What you have to do
Go through the records and set each one down exactly, skipping any picture.

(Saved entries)
○ ○ ○ ○ ○ ○ ○

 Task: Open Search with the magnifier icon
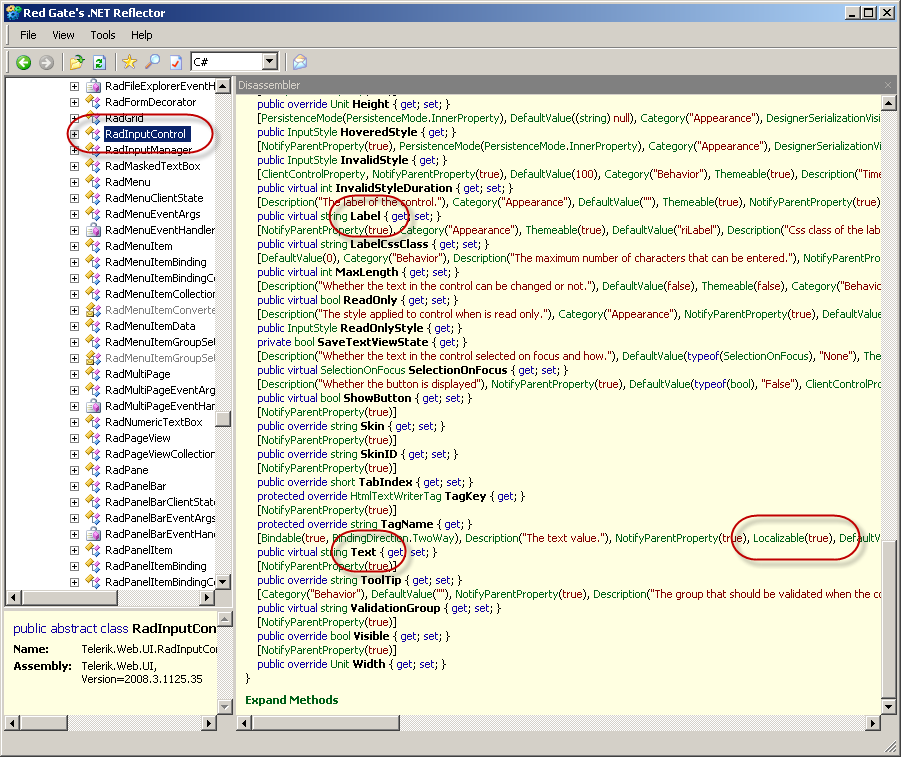[153, 62]
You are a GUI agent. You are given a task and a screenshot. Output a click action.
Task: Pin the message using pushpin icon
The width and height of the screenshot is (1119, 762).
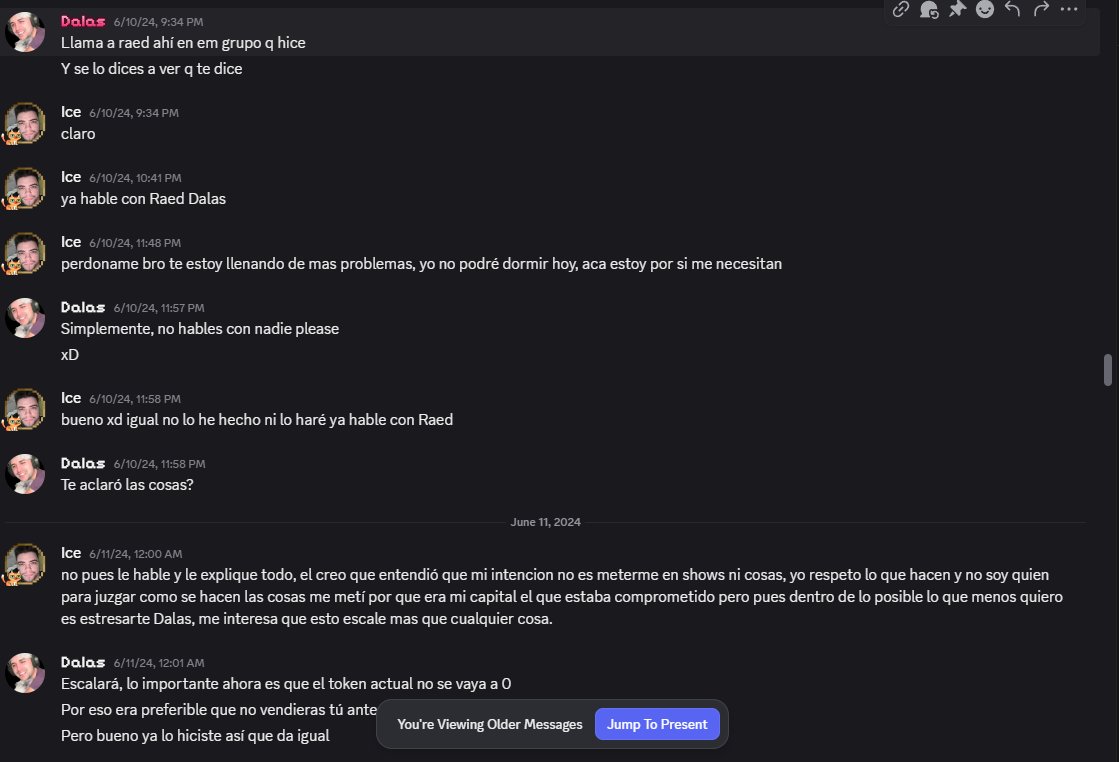[957, 9]
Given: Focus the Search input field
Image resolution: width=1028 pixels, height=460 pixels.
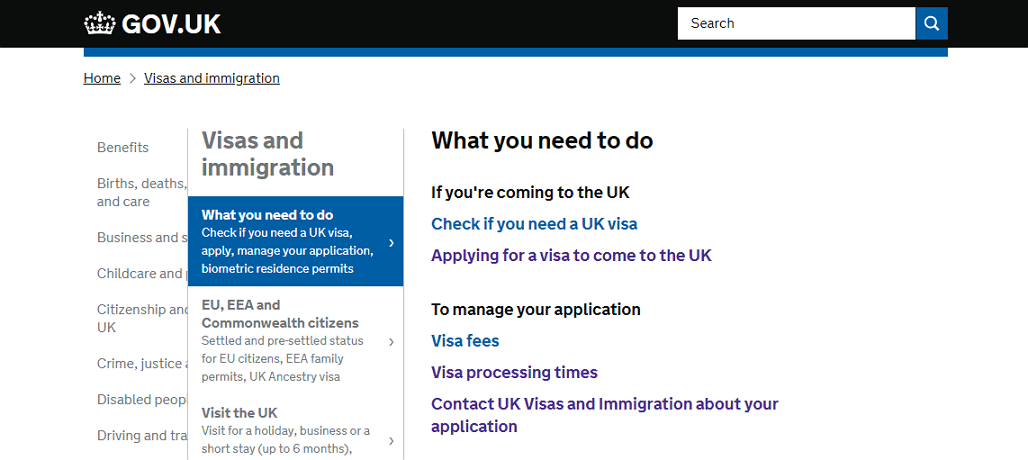Looking at the screenshot, I should pos(797,24).
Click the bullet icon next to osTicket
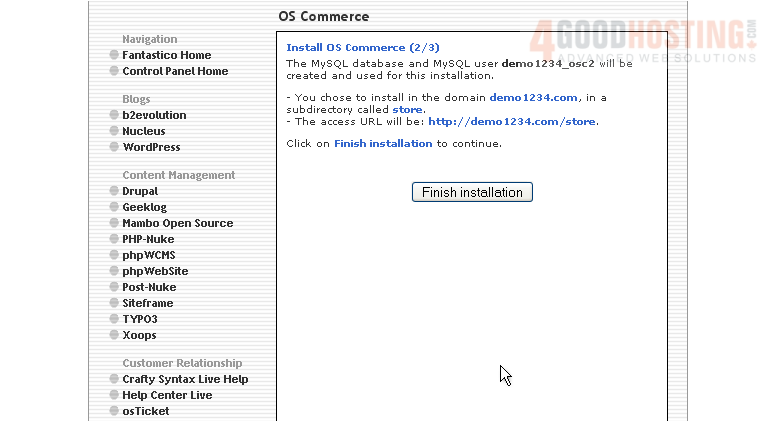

○ ○ ○ ○ ○ ○ ○

Answer for the task
 Task: Open Search with the magnifier icon
[153, 62]
You are a GUI agent. You are given a task and a screenshot. Output a click action.
Task: Pin the message using pushpin icon
The width and height of the screenshot is (1119, 762).
[957, 9]
Given: Focus the Search input field
Image resolution: width=1028 pixels, height=460 pixels.
Looking at the screenshot, I should pos(797,24).
Click the bullet icon next to osTicket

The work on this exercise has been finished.